• _YOUR OBJECTIVE_
Set out the records from the line with "This screenshot has width=1353, height=486." up to and including the line with "coord(1228,143)" as a Markdown table with the columns Index and Entry, one row per nonblank line. Leave the pictures out.

• _MATERIAL PROVIDED_
******************************

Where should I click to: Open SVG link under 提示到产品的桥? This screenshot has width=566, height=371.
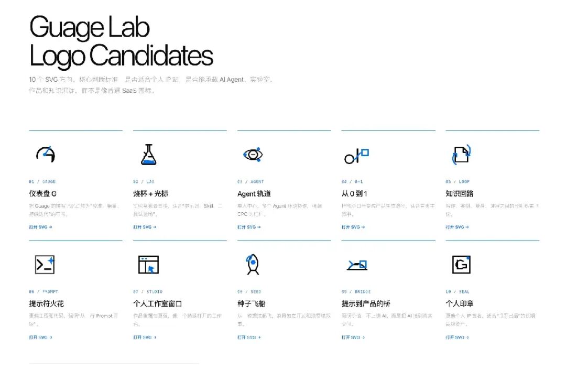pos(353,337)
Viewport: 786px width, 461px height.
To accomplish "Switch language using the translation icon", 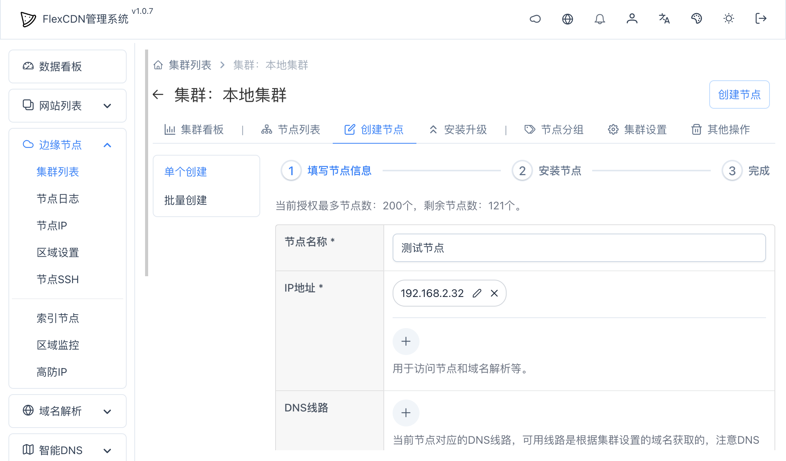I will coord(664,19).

******************************

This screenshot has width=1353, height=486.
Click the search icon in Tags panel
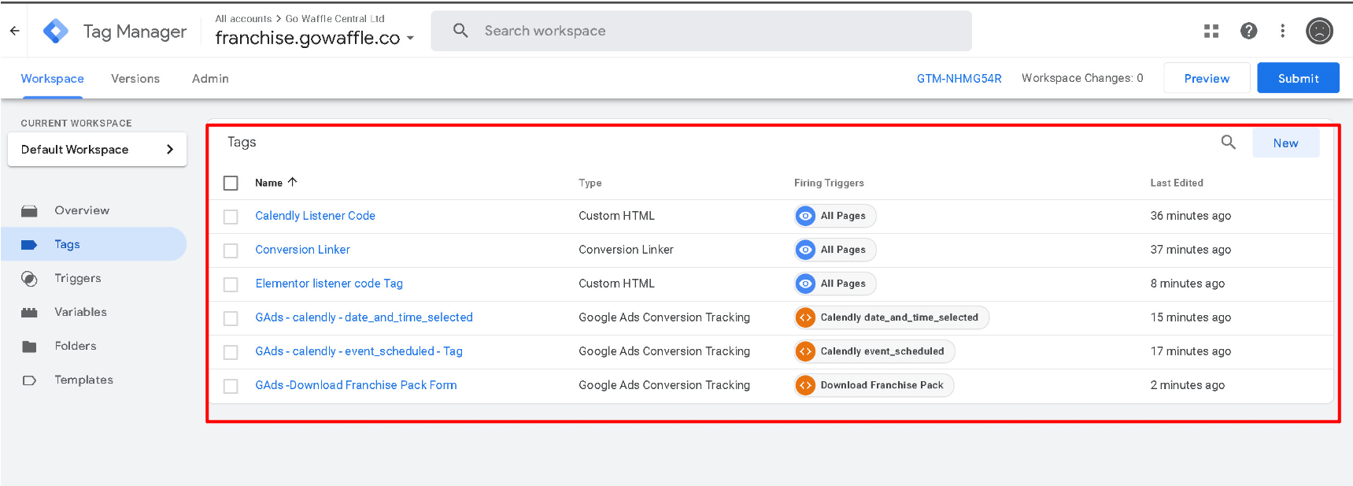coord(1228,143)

******************************

• _FINISHED TASK_
| Index | Entry |
|---|---|
| 1 | This screenshot has width=1353, height=486. |
| 2 | Click the search icon in Tags panel |
| 3 | coord(1228,143) |